Cela n'arrangeait pas les affaires de Sonulia. Elle avait toujours cette mission que lui avait confié Morpsev, à savoir se débarrasser justement de ceux qui l'avaient pris en otage et s'apprêtaient à la libérer. Et elle redoutait les représailles du mort-vivant s'il apprenait son échec.
Mais elle ne pouvait rien faire tant qu'elle avait les poings et les jambes liés. Et elle avait tant d'efforts pour convaincre le nain de la détacher, quitte à en révéler sur elle-même. Il était trop tard pour reculer. Et puis l'elfe de sang avait compris qu'il ne fallait se mettre le nain sur le dos. Pas dans une telle situation.
— C'est de bonne guerre ! finit-elle par lui répondre.
Batël sectionna donc les liens qui retenaient les poings et les jambes de l'elfe. Elle se sentit tellement engourdi d'avoir été attachée aussi longtemps qu'elle eût du mal à se remettre sur ses jambes et du se faire aider par le paladin. Qu'elle humiliation.
Puis le nain déposa à ses pieds les armes qui lui avaient été confisqués pendant qu'elle était inconsciente. Ses épées jumelles et ses dagues, qu'elle ramassa et rengaina lentement.
— Maintenant file, avant que je ne change d'avis ! lui ordonna le nain sévère.
Elle était libre à présent. Cela ne faisait aucun doute. Mais pour aller où, au juste ? Elle ne savait toujours pas où elle était et elle savait encore moins dans quelle direction elle devait aller. Ou plutôt éviter d'aller.
Elle n'eut pas le temps de demander son chemin qu'elle entendit quelque chose remuer dans les buissons et écraser des brindilles derrière elle et attira l'attention de tout le monde.
Quelque chose approchait. En titubant, au son des des pas irréguliers. Et ça respirait fort.
Cela n'avait pas l'air plus gros qu'un humain mais rien ne disait que ce n'était hostile pour autant.
Sonulia ainsi que le groupe restèrent sur leur garde, leurs armes respectifs au poing, et retinrent leur souffle, prêts pour une éventuelle contre-attaque.

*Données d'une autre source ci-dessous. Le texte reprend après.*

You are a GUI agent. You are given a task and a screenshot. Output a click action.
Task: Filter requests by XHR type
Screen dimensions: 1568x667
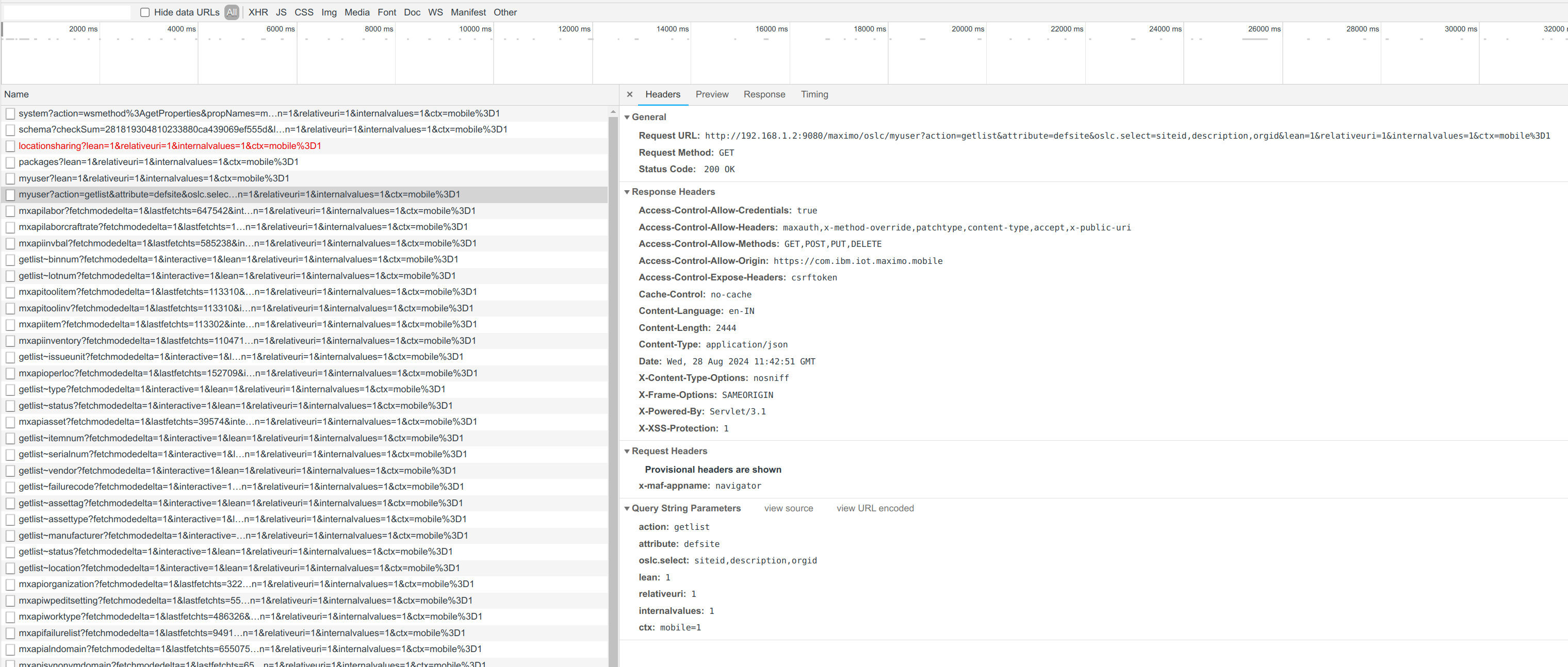pyautogui.click(x=258, y=12)
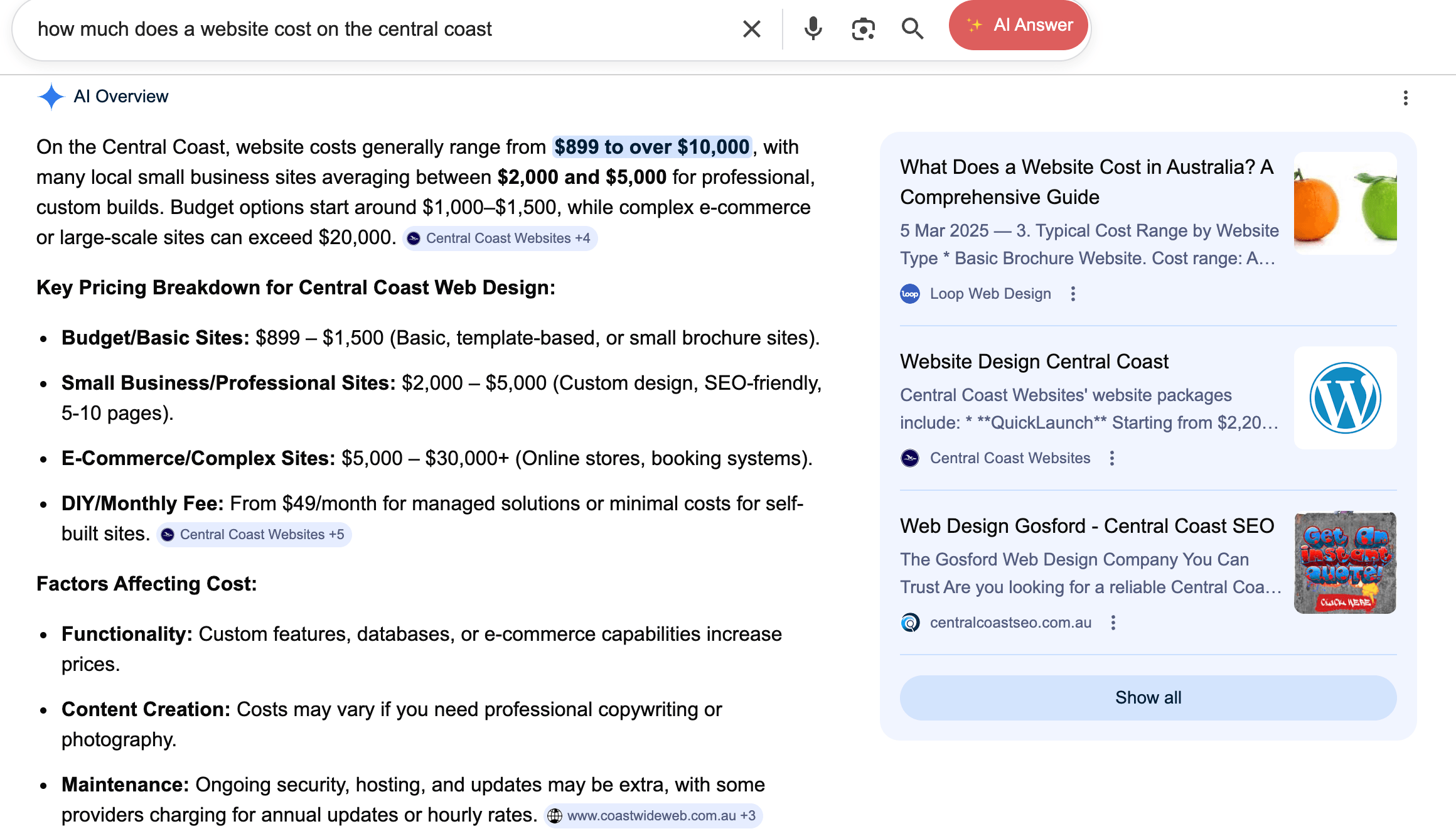1456x836 pixels.
Task: Open Loop Web Design result options menu
Action: [1073, 294]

Ce fut finalement un autre elfe de sang qui sortit des buissons. Vacillant. Sans Arles. À bout de souffle. Et en bien piteux état. Les vêtements, le visage et les cheveux couverts de sueurs, d'aiguilles de pin et étrangement de cendres.
— Encore un ! pesta le draeneï. C'est qu'ils en sortent de partout !
Sonulia ne prêta pas attention aux propos désobligeants du draeneï. Elle était trop abasourdie par l'elfe de sang qui vacillant devant elle dont elle reconnaissait le visage. Un visage qu'elle n'avait pas revu depuis au moins cinq ans mais qu'elle reconnaissait entre mille. Un visage qu'elle connaissait depuis l'enfance.
Voyant l'elfe misérable sur le point de s'écrouler d'épuisement, elle délaissa ses épées, fraîchement récupérées, et se précipita vers lui, rattrapant Bathris dans ses bras.
Le reste du groupe resta inactif, ne sachant quoi faire dans une telle situation.
— Ne restez pas plantés là ! leur cria Sonulia en proie à la panique et tenant son congénère à bout de bras à demi-conscient. Vous ne voyez pas qu'il a besoin d'aide !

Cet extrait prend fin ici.